[Listed entries — start]
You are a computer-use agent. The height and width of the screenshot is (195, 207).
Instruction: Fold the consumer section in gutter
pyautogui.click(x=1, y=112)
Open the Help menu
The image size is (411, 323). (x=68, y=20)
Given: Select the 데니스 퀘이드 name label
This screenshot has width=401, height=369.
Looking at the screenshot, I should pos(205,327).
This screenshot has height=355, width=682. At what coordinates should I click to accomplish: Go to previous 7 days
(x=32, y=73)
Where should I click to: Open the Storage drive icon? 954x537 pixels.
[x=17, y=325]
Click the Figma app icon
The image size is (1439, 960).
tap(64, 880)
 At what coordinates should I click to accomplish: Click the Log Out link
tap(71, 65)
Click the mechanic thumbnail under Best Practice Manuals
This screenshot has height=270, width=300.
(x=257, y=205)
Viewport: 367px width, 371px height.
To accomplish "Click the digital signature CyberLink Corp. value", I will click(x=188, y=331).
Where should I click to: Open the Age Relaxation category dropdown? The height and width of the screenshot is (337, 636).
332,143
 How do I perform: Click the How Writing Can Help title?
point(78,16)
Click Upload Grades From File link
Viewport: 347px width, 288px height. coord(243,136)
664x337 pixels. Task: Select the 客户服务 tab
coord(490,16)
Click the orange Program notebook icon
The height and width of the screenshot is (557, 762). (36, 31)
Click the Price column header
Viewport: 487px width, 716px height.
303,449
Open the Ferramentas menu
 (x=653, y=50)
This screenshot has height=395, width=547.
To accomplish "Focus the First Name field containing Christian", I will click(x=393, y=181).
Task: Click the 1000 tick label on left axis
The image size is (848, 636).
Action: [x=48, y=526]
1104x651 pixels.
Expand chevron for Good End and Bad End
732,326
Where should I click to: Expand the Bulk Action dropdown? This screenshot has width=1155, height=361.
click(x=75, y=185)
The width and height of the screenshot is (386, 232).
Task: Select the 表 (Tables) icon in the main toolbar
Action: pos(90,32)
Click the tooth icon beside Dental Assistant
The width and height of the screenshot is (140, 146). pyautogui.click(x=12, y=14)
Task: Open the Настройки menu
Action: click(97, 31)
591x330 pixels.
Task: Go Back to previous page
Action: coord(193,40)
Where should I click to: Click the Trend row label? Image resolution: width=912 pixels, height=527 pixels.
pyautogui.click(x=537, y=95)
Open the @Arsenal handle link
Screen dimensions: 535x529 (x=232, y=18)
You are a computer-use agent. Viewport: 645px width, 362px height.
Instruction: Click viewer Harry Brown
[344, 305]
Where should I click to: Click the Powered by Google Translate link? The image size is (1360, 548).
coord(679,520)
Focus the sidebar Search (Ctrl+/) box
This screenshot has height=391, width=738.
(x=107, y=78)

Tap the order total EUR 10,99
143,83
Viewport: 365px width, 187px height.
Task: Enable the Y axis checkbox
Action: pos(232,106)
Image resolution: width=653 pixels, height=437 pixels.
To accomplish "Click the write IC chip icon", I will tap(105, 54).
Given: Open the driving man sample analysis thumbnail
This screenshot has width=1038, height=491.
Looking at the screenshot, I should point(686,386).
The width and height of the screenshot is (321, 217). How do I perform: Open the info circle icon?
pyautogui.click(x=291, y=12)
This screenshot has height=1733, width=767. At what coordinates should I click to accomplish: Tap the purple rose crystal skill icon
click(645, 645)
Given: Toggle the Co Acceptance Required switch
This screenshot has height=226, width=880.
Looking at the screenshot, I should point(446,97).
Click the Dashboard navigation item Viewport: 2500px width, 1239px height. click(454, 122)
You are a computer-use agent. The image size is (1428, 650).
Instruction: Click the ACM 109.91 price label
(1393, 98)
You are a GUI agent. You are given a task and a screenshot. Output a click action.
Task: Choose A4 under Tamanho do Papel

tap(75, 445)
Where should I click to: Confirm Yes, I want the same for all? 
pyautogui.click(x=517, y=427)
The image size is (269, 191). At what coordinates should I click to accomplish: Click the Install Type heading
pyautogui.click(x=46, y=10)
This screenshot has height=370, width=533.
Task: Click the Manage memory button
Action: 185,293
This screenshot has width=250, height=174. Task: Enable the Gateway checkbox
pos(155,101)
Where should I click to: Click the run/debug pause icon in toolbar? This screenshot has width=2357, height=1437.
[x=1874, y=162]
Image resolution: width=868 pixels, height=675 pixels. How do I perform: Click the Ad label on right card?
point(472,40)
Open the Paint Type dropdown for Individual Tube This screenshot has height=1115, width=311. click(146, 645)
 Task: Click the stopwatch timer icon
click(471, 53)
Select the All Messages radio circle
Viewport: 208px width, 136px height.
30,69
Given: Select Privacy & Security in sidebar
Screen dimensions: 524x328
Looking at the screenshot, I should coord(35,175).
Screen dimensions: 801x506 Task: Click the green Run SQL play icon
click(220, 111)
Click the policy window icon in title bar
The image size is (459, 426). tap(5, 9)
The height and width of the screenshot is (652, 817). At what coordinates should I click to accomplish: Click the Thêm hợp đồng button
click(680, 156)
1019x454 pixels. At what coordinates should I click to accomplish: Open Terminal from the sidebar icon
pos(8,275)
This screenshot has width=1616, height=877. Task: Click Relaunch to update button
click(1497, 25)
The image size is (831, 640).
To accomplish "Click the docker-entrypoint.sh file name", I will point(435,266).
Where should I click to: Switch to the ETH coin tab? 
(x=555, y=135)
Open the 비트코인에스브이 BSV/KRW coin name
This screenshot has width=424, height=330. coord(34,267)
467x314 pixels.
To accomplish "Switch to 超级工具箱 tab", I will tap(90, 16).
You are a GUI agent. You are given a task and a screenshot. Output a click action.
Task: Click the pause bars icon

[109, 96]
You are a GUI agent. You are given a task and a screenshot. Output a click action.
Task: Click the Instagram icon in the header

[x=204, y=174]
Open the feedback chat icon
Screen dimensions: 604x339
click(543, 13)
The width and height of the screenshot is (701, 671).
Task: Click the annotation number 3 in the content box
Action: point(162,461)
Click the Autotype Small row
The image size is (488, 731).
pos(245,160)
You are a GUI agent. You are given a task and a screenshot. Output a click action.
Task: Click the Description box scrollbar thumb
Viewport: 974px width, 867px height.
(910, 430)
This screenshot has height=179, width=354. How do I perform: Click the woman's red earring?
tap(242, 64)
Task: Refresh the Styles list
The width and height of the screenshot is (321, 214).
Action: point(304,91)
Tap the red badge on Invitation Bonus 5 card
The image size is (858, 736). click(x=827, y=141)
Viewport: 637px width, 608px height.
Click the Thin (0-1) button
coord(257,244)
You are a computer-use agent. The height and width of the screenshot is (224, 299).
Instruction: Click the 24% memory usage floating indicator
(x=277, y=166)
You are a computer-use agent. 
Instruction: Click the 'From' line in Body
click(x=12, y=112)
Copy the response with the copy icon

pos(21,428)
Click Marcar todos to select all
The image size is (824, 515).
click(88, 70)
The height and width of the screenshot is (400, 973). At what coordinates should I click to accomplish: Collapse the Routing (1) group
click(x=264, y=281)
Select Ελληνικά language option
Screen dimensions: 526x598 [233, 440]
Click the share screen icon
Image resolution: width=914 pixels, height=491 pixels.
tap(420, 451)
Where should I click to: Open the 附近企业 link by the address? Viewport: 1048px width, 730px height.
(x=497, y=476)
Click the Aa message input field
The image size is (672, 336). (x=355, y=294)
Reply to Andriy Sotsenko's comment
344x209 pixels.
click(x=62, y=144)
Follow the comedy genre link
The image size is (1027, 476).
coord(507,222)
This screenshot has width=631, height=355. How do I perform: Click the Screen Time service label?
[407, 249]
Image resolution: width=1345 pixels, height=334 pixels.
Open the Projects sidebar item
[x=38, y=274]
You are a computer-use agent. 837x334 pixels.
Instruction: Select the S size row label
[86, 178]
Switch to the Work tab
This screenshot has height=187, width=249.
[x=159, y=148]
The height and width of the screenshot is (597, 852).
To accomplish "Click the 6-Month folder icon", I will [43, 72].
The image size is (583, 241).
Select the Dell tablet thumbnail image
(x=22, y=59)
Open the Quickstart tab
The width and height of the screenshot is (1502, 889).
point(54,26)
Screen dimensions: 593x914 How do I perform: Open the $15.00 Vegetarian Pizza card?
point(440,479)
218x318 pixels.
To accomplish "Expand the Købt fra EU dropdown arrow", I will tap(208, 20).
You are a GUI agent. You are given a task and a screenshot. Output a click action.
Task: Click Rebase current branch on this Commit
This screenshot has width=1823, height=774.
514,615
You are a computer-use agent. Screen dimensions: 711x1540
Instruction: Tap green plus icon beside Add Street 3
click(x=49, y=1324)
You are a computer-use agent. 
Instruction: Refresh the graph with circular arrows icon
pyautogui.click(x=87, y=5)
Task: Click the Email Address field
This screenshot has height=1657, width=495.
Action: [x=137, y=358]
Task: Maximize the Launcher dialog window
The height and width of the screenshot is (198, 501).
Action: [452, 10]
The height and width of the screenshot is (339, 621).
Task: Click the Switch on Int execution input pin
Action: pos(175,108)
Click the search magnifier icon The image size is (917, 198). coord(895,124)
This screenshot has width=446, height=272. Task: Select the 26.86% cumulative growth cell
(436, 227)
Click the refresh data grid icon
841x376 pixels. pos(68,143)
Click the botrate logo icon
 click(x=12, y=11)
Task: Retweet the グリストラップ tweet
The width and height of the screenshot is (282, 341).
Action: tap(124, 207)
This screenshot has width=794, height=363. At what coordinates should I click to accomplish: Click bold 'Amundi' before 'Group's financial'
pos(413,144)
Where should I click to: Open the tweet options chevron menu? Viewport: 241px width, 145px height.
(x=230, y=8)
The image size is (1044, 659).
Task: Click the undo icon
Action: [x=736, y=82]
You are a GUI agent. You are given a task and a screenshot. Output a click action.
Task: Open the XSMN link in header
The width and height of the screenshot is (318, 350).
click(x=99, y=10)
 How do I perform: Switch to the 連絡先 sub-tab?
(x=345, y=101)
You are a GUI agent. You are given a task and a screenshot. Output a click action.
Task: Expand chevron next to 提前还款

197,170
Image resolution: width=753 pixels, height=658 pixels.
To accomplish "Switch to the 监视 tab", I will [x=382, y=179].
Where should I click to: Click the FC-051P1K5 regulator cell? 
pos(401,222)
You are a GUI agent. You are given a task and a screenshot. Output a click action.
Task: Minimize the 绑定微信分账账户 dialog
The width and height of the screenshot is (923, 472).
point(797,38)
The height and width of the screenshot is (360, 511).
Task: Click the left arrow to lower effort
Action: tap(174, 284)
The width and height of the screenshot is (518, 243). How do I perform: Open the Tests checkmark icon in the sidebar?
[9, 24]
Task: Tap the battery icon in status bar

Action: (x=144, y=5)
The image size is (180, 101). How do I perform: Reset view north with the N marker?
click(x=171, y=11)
[Listed entries — finish]
» **The problem**
All that should be written out is the stretch of lines above between the one holding "The height and width of the screenshot is (597, 852)." and the one holding "218x318 pixels.", inclusive, exactly as given.

» **Task response**
The height and width of the screenshot is (597, 852).
To accomplish "Click the 6-Month folder icon", I will [43, 72].
The image size is (583, 241).
Select the Dell tablet thumbnail image
(x=22, y=59)
Open the Quickstart tab
The width and height of the screenshot is (1502, 889).
point(54,26)
Screen dimensions: 593x914 How do I perform: Open the $15.00 Vegetarian Pizza card?
point(440,479)
218x318 pixels.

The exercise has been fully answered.